For the sake of argument, let’s replace Heather now with Company A but still use Heather’s actions to demonstrate how a company should not approach social media.
First, you must know that any content you put up on a blog, a social network, video or more is now public domain. You as a company are now subject to scrutiny and people can now voice their opinions, positive or negative, about your product or service. Always think about how you want your customers to perceive your company…are you a solid company that your customers can rely on? Do you provide entertainment for your customers? Who is your target audience and what is their voice? These are a few questions to ask yourself when you think about posting your content along with your company messaging/branding.
Second, let’s say your company has a blog, you posted your content and another blogger criticized you either for your message or your product or service. Never, never, never work in stealth mode and leave an anonymous comment. Anyone who has any kind of experience can track down who left a comment via ISP or sheer deduction like I did. If you as a company leave an anonymous comment, all credibility is lost and you now look like the guilty party who has done something wrong.
Having said all of this, use the comment section of the blog to state your case. If a blogger has something negative to say about a service, for example, use the comment section to thank them for their insights and address the problem. This allows you, in a public forum, to redeem your company. You want to show everyone interested that you care and will resolve the problem quickly. By sending an email to the blogger, you are only addressing that one indivdual (vs. all who read their blog) and can only hope that the blogger will say something positive or even mention your company at all. If you take action in the comments section, you can be proactive and control your messaging.
And finally, asking a blogger to take your company name off of their blog shows your lack of experience in the blogosphere and shows you are doing the old corporate thing by trying to hide in times of trouble. The internet tracks everything. Even if a blogger took your company name off of their blog, you could still find a previous entry on other blogs who may have quoted the original entry and of course through RSS feeds.

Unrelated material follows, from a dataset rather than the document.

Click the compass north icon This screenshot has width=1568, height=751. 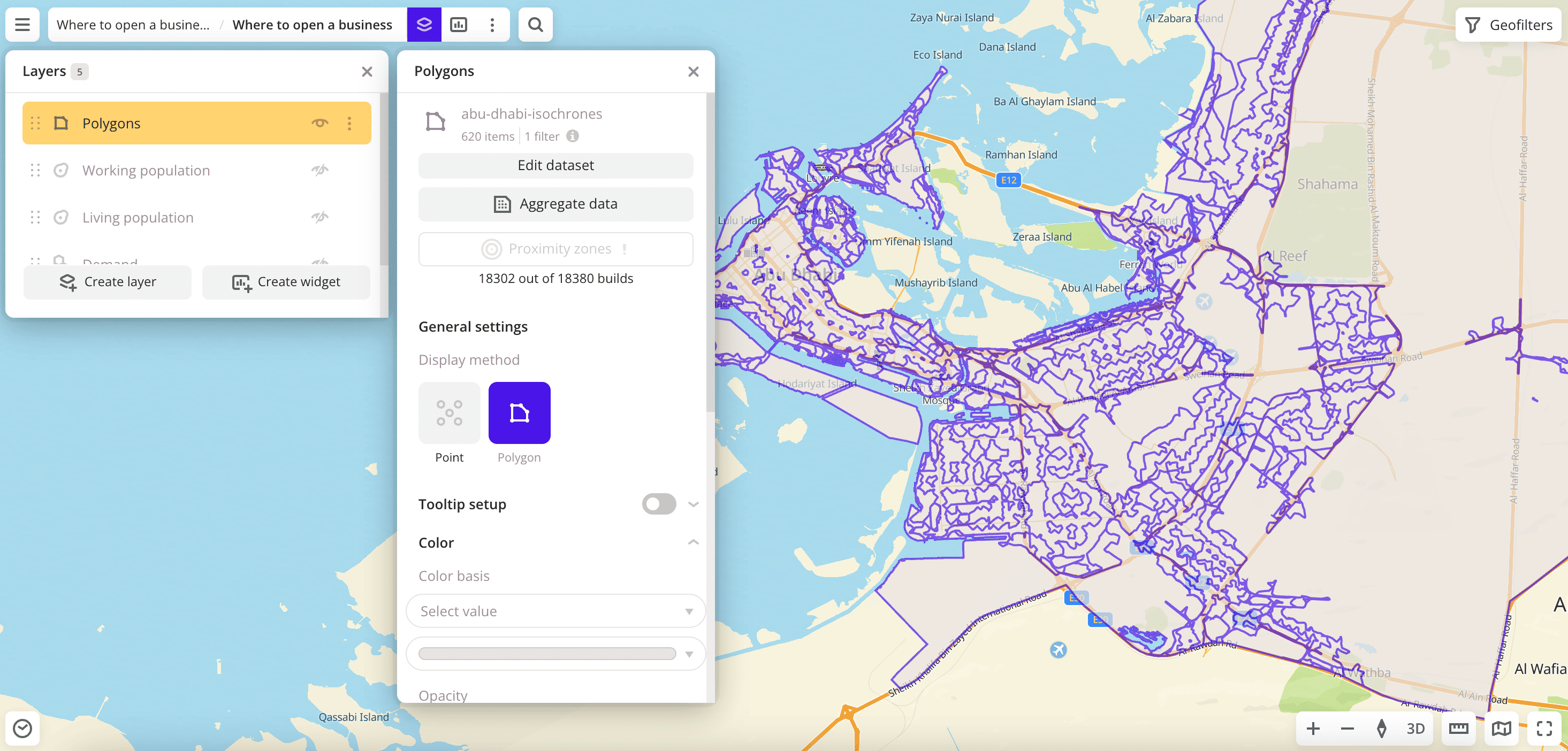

So, lessons learned on how to blog for any company:
- Always be aware that once you put out your message, it is on the internet to stay.
- Welcome criticism and learn from it!
- Transparency is key for surviving all social media efforts. Always let everyone know who you are and what company you represent.
- If a blogger makes a comment, positive or negative, repsond on their blog…the same goes for Facebook, MySpace, YouTube and all other social media sites.
- Never ask for your company name to be taken off a site. Your company will be destined for more scrutiny and more comments or another negative blog entry!